#### Tarefa a realizar:
Diga, por favor, se cada uma das afirmações (a), (b) e (c) está de acordo com o excerto sobre a milha XXXII. Responda sim ou não e cite as palavras do excerto que o decidem.
(a) Na milha XXXII conservam-se 23 miliários, 16 deles sem inscrição.
(b) O excerto afirma que os miliários se encontram in situ.
(c) Entre as milhas XXXII e XXXIII conservam-se vestígios de três pontes romanas.

#### Excerto da fonte:
Na milha XXXII, situada na Volta do Covo,
freguesia de S. João de Campo, a uma altitude de 640 metros, conservam-se 23
miliários, dos quais 16 são anepígrafes. A bibliografia refere 7 miliários com
epígrafes. Um de Adriano (117-138), datável do ano 135; dois de Maximino e
Máximo (235-238), datáveis do ano 238; um de Décio (250); um de Caro (282-283);
um de Magnêncio (350-353) e outro de Decêncio (351-353)
Não é possível afirmar que os miliários se
encontrem in situ, já que teriam sido agrupados, provavelmente, quando
se abriu a estrada florestal, tanto mais que parte deles estão junto a uma
estrutura muito tardia, já referida por Mattos Ferreira.
No trajecto entre as milhas XXXII e XXXIII conservam-se
vestígios de duas pontes romanas, que permitiam transpor as ribeiras da
Maceira e do Forno.
Da Volta do Covo à zona de confluência das duas
ribeiras mantém-se a estrada florestal. No local onde se juntam as ribeiras
observa-se cerâmica romana de construção o que nos leva admitir que neste local
terá funcionado uma mutatio, tal como na Bouça da Mó.
O troço entre a Ponte
sobre a Ribeira do Forno e a milha XXXIII está relativamente bem conservado
observando-se algumas calçadas e rodados marcados na rocha.

#### Linhas apresentadas:
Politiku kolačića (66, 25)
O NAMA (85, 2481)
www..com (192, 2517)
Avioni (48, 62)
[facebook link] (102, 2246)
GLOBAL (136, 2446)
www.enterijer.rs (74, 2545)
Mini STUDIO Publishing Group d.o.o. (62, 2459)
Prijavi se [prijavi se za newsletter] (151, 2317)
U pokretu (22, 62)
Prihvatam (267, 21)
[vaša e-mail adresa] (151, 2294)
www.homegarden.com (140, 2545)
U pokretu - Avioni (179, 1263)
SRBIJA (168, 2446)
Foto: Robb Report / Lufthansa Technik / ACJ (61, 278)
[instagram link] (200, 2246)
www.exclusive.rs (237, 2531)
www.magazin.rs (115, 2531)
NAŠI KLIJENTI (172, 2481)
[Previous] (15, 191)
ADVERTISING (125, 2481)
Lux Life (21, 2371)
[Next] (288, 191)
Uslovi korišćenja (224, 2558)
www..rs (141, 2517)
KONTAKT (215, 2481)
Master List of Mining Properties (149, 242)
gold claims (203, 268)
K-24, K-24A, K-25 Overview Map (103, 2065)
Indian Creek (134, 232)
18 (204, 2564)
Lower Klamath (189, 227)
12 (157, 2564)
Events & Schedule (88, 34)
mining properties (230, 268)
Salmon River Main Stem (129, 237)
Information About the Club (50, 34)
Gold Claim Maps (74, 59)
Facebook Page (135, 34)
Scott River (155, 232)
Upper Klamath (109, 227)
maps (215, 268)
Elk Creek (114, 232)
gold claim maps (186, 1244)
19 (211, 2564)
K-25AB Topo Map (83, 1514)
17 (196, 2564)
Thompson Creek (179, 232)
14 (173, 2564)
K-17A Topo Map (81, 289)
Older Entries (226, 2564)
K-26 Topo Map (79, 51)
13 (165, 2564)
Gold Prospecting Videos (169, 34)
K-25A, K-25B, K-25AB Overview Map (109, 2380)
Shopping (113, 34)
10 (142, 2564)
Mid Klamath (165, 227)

#### Resposta:
(a) Sim: "conservam-se 23 miliários, dos quais 16 são anepígrafes".
(b) Não: "Não é possível afirmar que os miliários se encontrem in situ".
(c) Não: "conservam-se vestígios de duas pontes romanas".